Jede Information ist wichtig: Wie schaut der Täter aus? Harmlos und unscheinbar oder schon auf den ersten Blick gefährlich? Wie alt ist er, wirkt er gesund oder eher dürr und gebrechlich? Könnte er ein Serienmörder sein? Na gut, das ja wohl eher nicht. Das Wichtigste ist ohnehin sein Innenleben, weil da steckt in der Regel der Wurm drin.

Wie ich unseren Kriminalpsychologen kenne, wird er Ihnen etwas über eine zutiefst gestörte Persönlichkeit erzählen, ein durch und durch unsicheres und morsches Ego, hervorgerufen durch das quälende Gefühl, nie richtig Wurzeln geschlagen zu haben, was im Laufe der Zeit zu einer völligen inneren Aushöhlung geführt hat. Oder es kommt der klassische Psychoquatsch von der lieblosen Kindheit der Jungeiche in einer tyrannischen Baumschule mit regelmäßigen Beschneidungsritualen und brutalen Entlausungsaktionen, gefolgt von einer unglücklichen Liebe des halbwüchsigen Baums zu einer älteren Buche, die ihn wegen seiner offenbar etwas zu klein geratenen Eicheln verspottet und ausgelacht hat, woraus vermutlich ein jahrzehntelang schwelender, nur notdürftig unterdrückter Hass auf alles Ältere und Weibliche entstanden ist, der sich nun plötzlich mit aller Macht in einem völlig willenlosen und unkontrollierbaren Tötungsakt entladen hat. Eben die alte Leier, mit der man uns weismachen will, dass die Schuld nie beim Täter liegt, sondern bei der Umwelt und den Lebensumständen.

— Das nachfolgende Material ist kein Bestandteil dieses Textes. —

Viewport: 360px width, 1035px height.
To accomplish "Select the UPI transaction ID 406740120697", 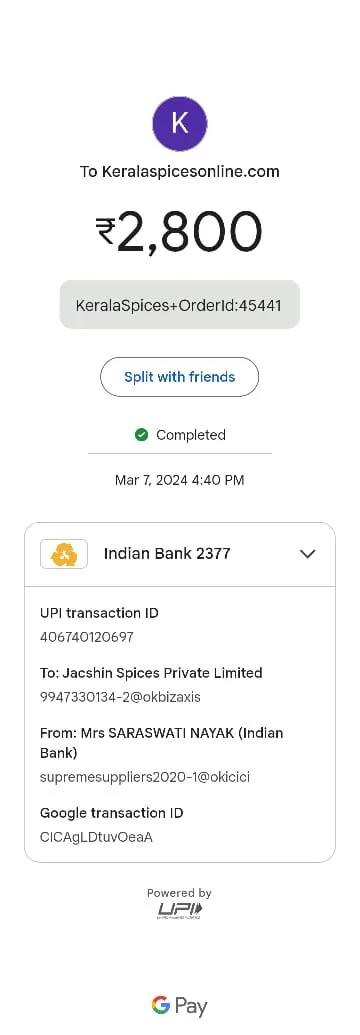I will tap(87, 637).
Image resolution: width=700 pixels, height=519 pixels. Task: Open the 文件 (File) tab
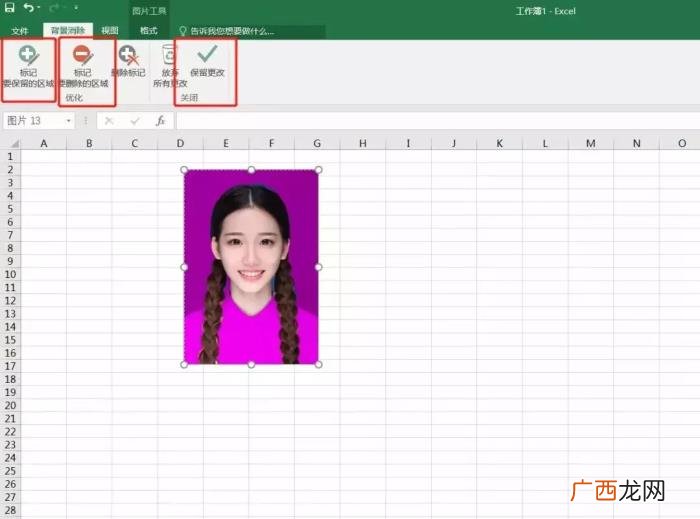pos(20,31)
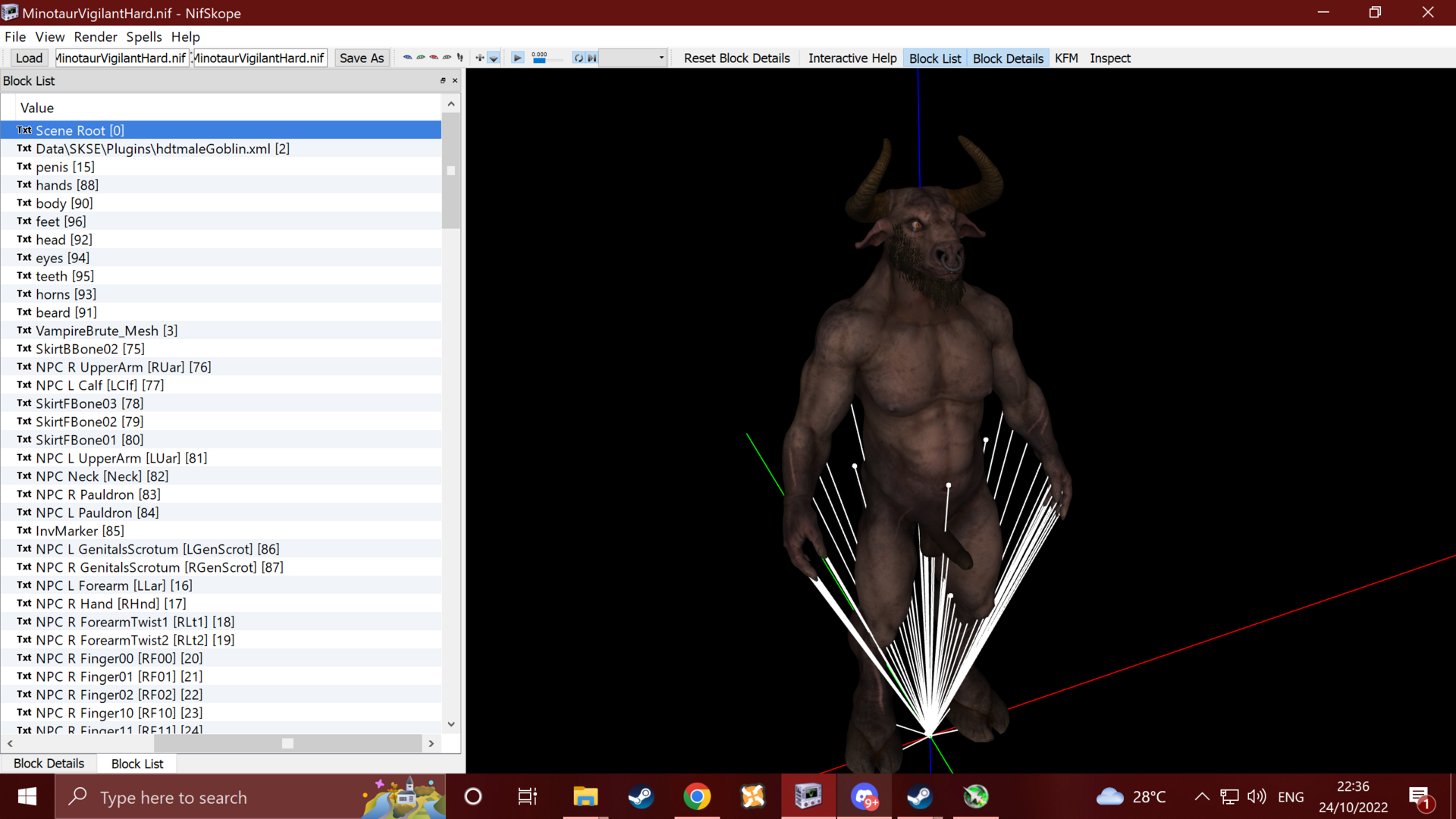Click the flip view axes icon

pyautogui.click(x=479, y=58)
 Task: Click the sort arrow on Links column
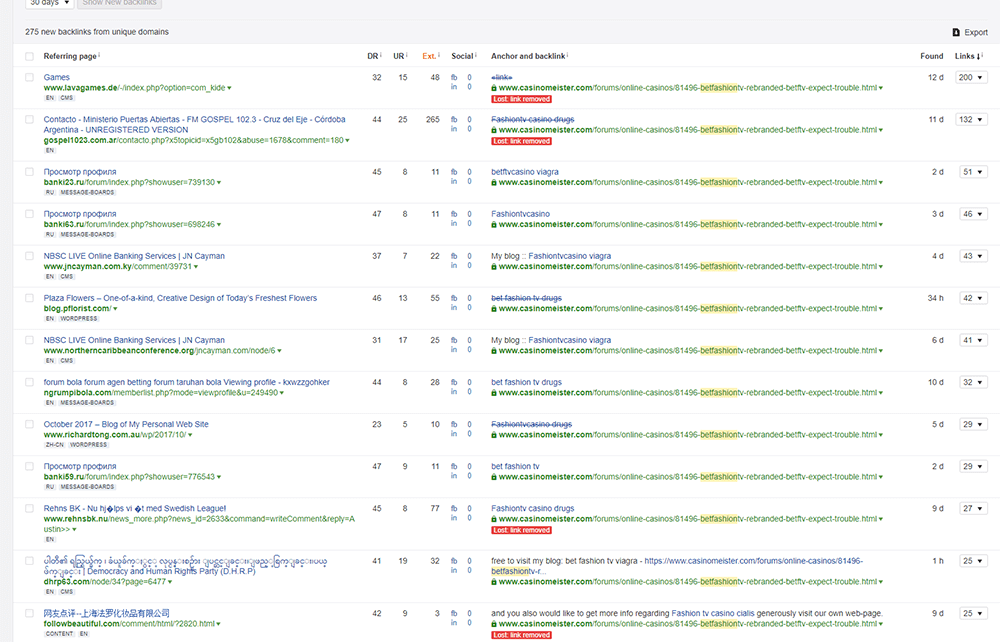[979, 57]
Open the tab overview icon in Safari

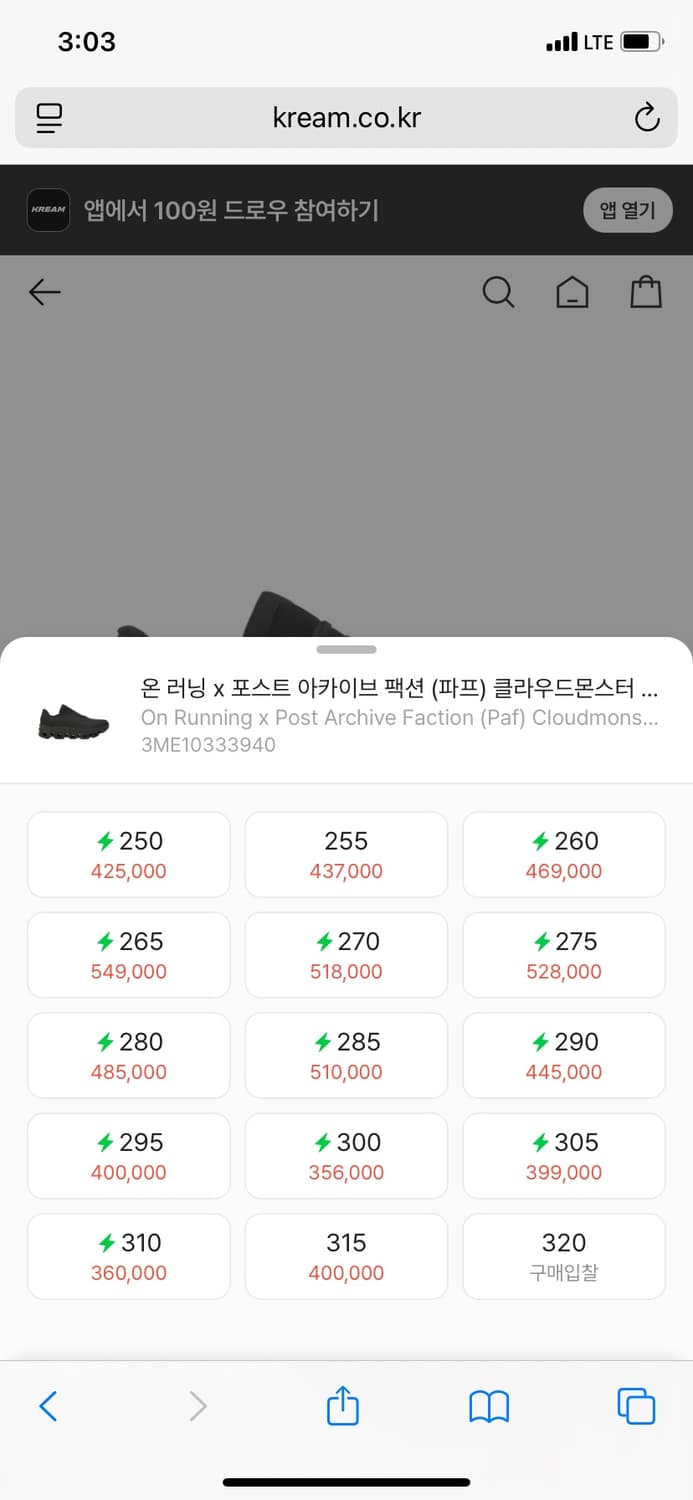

Diesen ganzen Holzbockmist können Sie natürlich sofort vergessen. Völlig unbrauchbar. Aber vielleicht haben Sie ja Glück und der Seelenspecht erzählt Ihnen ausnahmsweise etwas anderes. Irgendwas, das unsere Eiche als richtig bösartiges Astloch dastehen lässt. Aggressiver Holzfällerinstinkt, rachdurstiger Schlägertyp mit ungezügelten Gewaltfantasien, die Wurzeln geballt zur gnadenlosen Mörderfaust, die Axt im Geäst, ausgewachsenes Kettensägensyndrom oder so. Daraus lässt sich was machen, was unsere Leser in den Bann zieht, verstehen Sie, junger Mann?

Und falls von unserem kriminalpsychologischen Dünnbrettbohrer überhaupt nichts Brauchbares kommen sollte, dann holen Sie einfach wieder einmal den guten, alten sauren Regen aus der Mottenkiste der Schreckensmeldungen. Schreiben Sie, dass die Eiche süchtig danach gewesen ist und ganz gewaltig einen in der Krone gehabt hat, als sie umgefallen ist und die alte Frau unter sich begraben hat. Wird kaum zu beweisen sein, dass es nicht so war. Und eine Giftlereiche, die wahllos über Menschen herfällt, ist auch eine prima Story.

Also, junger Mann, machen Sie sich an die Arbeit und liefern Sie mir eine anständige Horrorgeschichte. Alles ist erlaubt, bloß keine Gutbaumsentimentalität, die einem das Harz bluten lässt. Hacken Sie auf die Tastatur, Deadline ist heute um achtzehn Uhr.

Und wenn Sie das nicht schaffen, werde ich Ihnen wohl oder übel sagen müssen, dass Ihre Tage bei uns gezählt sind. Vielleicht finden Sie ja bei einem anderen Blatt einen Job, aber bei unserem offiziellen Wald-und-Wiesen-Journal Der fröhliche Forstmann hat dann für Sie leider die letzte Stunde geschlagen.